The Work Visa – Most countries have a work visa. If you have found a job and have an offer letter, this is the visa type for you. Again, check each countries specific needs to apply. Most large companies will help negotiate the paperwork for you. Germany is notable for having a self-employed work visa. Tricky to get. It can be done, but you will find this process much easier if you have a German friend that will rent you a room. If not, you can get stuck in the chicken and egg cycle – you need a German residence to apply for the visa, but you can’t get a German residence without a visa.
Marriage Visa – If you haven’t already gotten hitched, you can gain the residency of your new spouse.
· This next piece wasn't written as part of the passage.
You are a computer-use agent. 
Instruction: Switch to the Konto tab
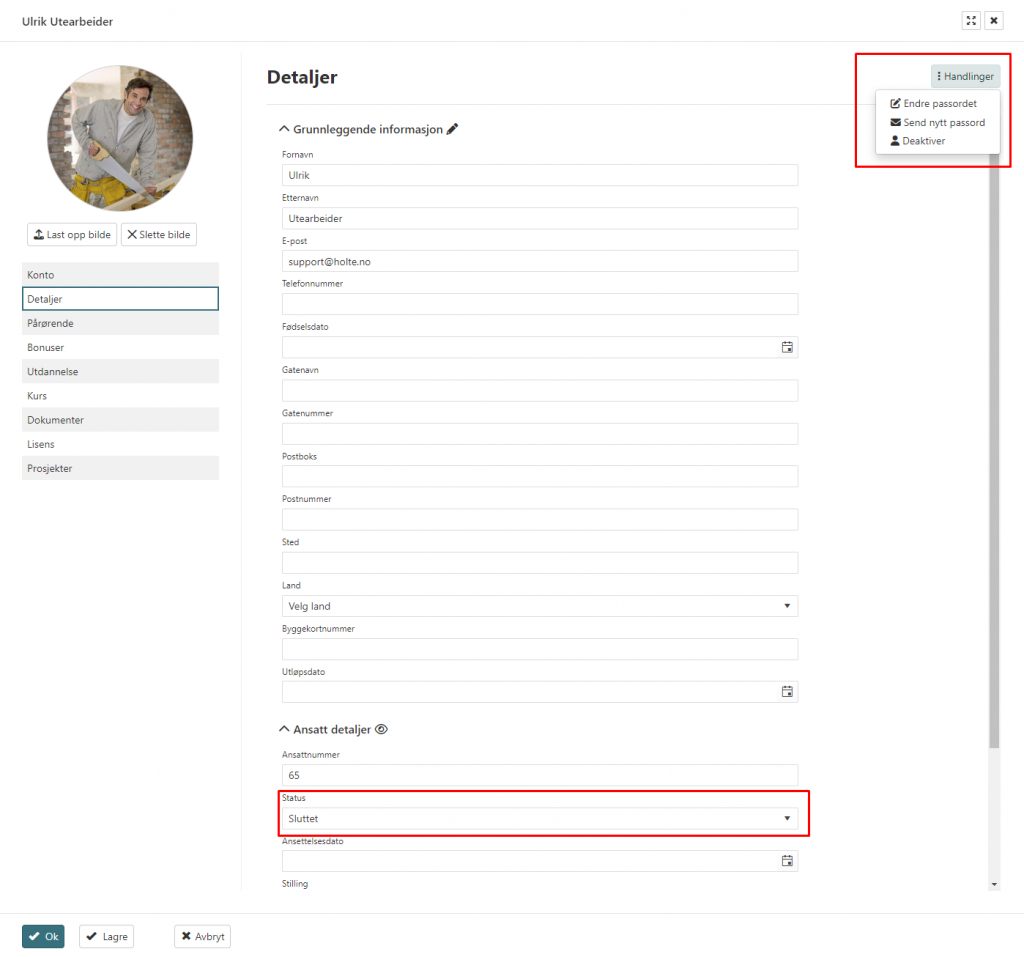point(120,275)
None of the European countries support polygamy, so if you’re already hitched – too late!
Student Visa – Want to learn a language? Take some college courses? The student visa has a large upfront cost (you must pay for the course) but it is an easy way to get a visa. Take your time to research the school in which you want to study and make sure that the schedule will fit your needs. Check with the particular host country for specific application details.
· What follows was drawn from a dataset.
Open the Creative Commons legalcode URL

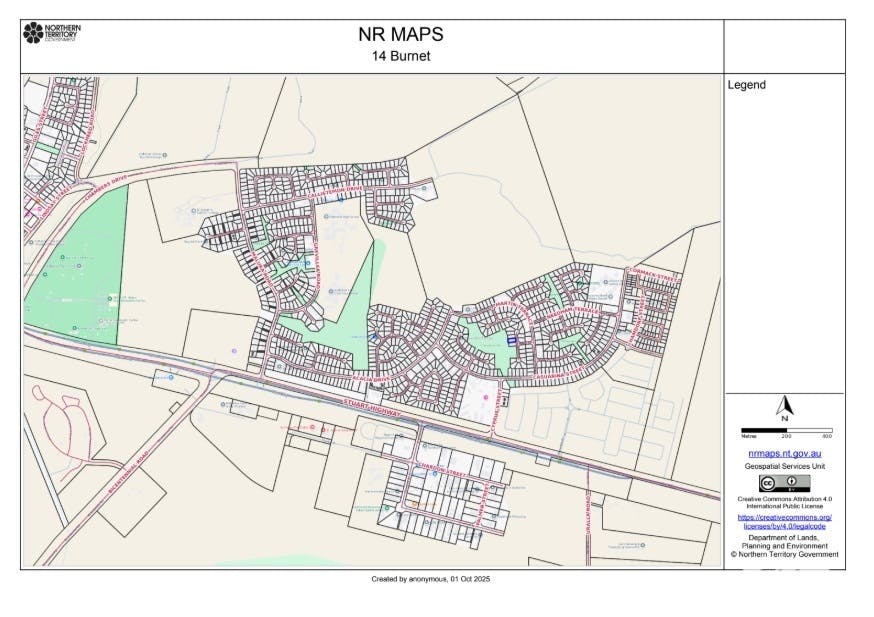(x=785, y=521)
Resources to help understand and navigate the Schengen Zone
The calculator. There are many Schengen calculators out there if you google them. They allow you to put in the dates of your previous trips inside the Schengen zone and then they will tell you how many days you have left. WATCH OUT! They aren’t all correct. I’ve caught a few that were wrong by a few days when I double checked by hand. This is the one I use most of the time. That being said, I still do my own math check if I think I’m planning a trip down to the wire.
The European Commission. So this site isn’t the most user friendly, but it will keep you up to date on boarder crossing and news regarding Schengen Countries. The ones to look for are the impending 2017/2018 entries.
Enjoy your European Experience!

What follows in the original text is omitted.